— Entries supplied —
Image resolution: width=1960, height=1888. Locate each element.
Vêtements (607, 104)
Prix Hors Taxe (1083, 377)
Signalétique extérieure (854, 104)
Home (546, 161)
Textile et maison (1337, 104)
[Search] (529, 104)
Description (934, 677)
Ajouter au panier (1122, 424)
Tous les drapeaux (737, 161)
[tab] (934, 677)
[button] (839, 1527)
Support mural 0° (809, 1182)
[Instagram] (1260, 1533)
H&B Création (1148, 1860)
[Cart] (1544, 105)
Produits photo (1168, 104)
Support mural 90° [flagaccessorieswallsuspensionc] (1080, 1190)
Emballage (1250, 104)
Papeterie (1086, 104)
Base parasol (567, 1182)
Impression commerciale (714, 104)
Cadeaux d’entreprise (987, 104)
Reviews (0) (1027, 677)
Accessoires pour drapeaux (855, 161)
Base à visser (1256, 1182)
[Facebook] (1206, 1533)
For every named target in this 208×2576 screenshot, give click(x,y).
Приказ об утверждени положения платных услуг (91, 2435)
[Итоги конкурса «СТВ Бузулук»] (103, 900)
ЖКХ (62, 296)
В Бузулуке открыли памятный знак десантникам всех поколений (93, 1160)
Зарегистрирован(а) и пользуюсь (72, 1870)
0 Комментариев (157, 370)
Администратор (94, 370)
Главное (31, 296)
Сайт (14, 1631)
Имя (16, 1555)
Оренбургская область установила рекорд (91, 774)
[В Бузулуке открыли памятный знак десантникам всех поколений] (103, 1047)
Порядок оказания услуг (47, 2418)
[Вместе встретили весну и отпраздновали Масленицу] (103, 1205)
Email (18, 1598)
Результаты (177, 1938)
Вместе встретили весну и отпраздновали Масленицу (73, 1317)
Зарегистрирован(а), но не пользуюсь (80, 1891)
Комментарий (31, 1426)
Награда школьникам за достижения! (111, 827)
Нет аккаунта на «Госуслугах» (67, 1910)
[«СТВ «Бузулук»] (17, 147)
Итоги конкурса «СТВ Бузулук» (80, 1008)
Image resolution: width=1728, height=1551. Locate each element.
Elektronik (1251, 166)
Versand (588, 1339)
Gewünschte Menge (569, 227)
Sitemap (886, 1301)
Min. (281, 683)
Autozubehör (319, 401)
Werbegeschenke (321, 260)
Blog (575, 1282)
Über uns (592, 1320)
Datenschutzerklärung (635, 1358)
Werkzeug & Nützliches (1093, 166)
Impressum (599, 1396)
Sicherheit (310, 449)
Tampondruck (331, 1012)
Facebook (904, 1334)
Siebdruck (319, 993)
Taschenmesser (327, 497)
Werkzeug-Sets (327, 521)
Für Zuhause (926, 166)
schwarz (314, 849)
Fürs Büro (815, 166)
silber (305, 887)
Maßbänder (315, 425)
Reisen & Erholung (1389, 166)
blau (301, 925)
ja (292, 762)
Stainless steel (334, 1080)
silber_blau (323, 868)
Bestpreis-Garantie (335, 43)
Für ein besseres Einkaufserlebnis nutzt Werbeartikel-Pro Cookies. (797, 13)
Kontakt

— Required action —
In the records above, the line with "Home (546, 161)" marks the start and the line with "Комментарий (31, 1426)" marks the end; copy that stretch exactly, both lines included, and nothing else.

— Solution for this exercise —
Home (546, 161)
Textile et maison (1337, 104)
[Search] (529, 104)
Description (934, 677)
Ajouter au panier (1122, 424)
Tous les drapeaux (737, 161)
[tab] (934, 677)
[button] (839, 1527)
Support mural 0° (809, 1182)
[Instagram] (1260, 1533)
H&B Création (1148, 1860)
[Cart] (1544, 105)
Produits photo (1168, 104)
Support mural 90° [flagaccessorieswallsuspensionc] (1080, 1190)
Emballage (1250, 104)
Papeterie (1086, 104)
Base parasol (567, 1182)
Impression commerciale (714, 104)
Cadeaux d’entreprise (987, 104)
Reviews (0) (1027, 677)
Accessoires pour drapeaux (855, 161)
Base à visser (1256, 1182)
[Facebook] (1206, 1533)
For every named target in this 208×2576 screenshot, give click(x,y).
Приказ об утверждени положения платных услуг (91, 2435)
[Итоги конкурса «СТВ Бузулук»] (103, 900)
ЖКХ (62, 296)
В Бузулуке открыли памятный знак десантникам всех поколений (93, 1160)
Зарегистрирован(а) и пользуюсь (72, 1870)
0 Комментариев (157, 370)
Администратор (94, 370)
Главное (31, 296)
Сайт (14, 1631)
Имя (16, 1555)
Оренбургская область установила рекорд (91, 774)
[В Бузулуке открыли памятный знак десантникам всех поколений] (103, 1047)
Порядок оказания услуг (47, 2418)
[Вместе встретили весну и отпраздновали Масленицу] (103, 1205)
Email (18, 1598)
Результаты (177, 1938)
Вместе встретили весну и отпраздновали Масленицу (73, 1317)
Зарегистрирован(а), но не пользуюсь (80, 1891)
Комментарий (31, 1426)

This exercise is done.